„Es
la cobra“ - „TAKA TAKA“, ruft die ganze Band im Chor. Mario
streift sich ein dunkles T-Shirt mit Schlangenprint über und zieht
sein iPhone aus der Hosentasche. „Taka takaa takaa takka taka taka“
Héctor schaut auf den kleinen Bildschirm in Marios Hand und lacht
herzhaft über den Mann in Bademantel, der sich eine Socke über die
Hand gestülpt hat und sie wie eine Kobra zu seinem wirren
Sprechgesang kreisen lässt. „Das hat mir Mario gestern gezeigt,
als ich nicht schlafen konnte“, sagt Héctor. Die Cobra Taka Taka
wird uns die nächste Zeit begleiten. Manchmal spricht Mario den Text
vor bis zu der Stelle, an der die Kobra aus einem Schwimmbecken
kommt. „De una piscina“, brüllt Julia dann. Es sind die einzigen
Worte, die sie auf Spanisch sagen kann.
Ob
ich noch einen Kaffee möchte, fragt Julia. „Och, warum nicht“,
sage ich. Julia setzt den Espressomaker auf den Induktionsherd. Mario
schüttelt den Kopf und steckt sein Handy wieder ein. „Das ist doch
sicher dein fünfter Kaffee heute.“ - Julia zählt. „Nein, der
vierte! Und etwas müde bin ich immer noch.“ Mario erwidert mit
erneutem Kopfschütteln „Du hast Probleme, Julia. Anämie!“
Es
ist Anfang August. Girls on Bikes haben sich in der Heimatstadt der
Brüder Héctor und Mario in der Region Asturias, im Norden Spaniens
getroffen, um mit befreundeten Musikern aufzunehmen. In Asturias
seien einige der schönsten Strände Spaniens zu finden, heißt es.

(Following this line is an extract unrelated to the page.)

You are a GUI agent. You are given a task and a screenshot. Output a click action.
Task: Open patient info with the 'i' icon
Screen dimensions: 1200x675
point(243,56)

Das Klima und die Landschaft unterscheiden sich stark vom Rest des
Landes. „Jeden Tag regnet es hier mindestens einmal“, sagt Mario.
„Aber nie so richtig. Das ist noch weniger als Nieselregen. Man
nennt den Regen orbayu. Deshalb
ist es hier auch so grün.“ Von der schönen Landschaft und den
Stränden ist in dieser Kleinstadt jedoch nicht allzu viel zu sehen.

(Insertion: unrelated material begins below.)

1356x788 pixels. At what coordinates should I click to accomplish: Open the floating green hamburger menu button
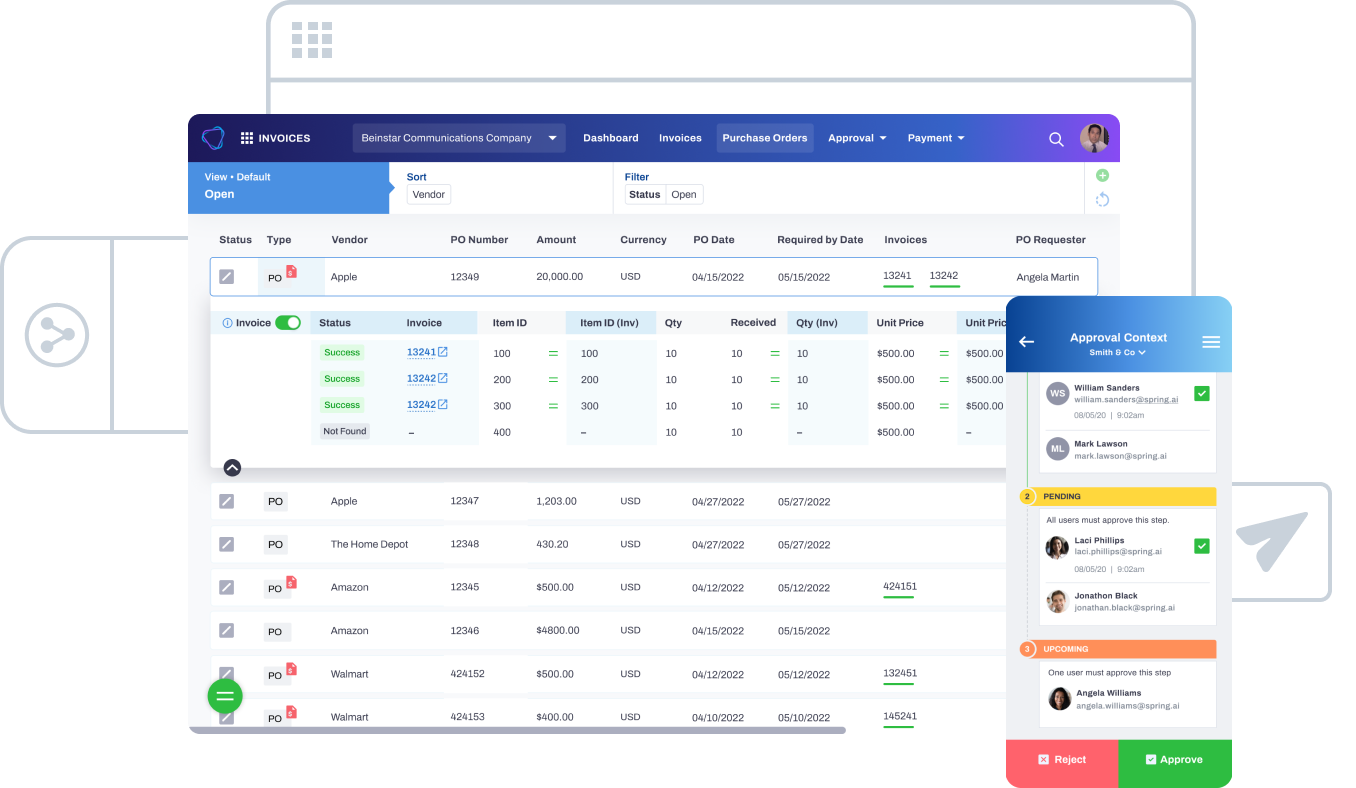pos(224,695)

Las Vegas heißt der Ort mit knapp 8.000 Einwohnern, der größtenteils
aus Betonblöcken und Rentnern besteht. „Beste Straße“, sagt
Mario, als wir in eine verlassene Seitengasse gehen, um zum
Supermarkt zu laufen. Er zeigt auf ein zerfallenes Haus, dessen
Dachfenster von einem Banner ZU VERKAUFEN verdeckt werden.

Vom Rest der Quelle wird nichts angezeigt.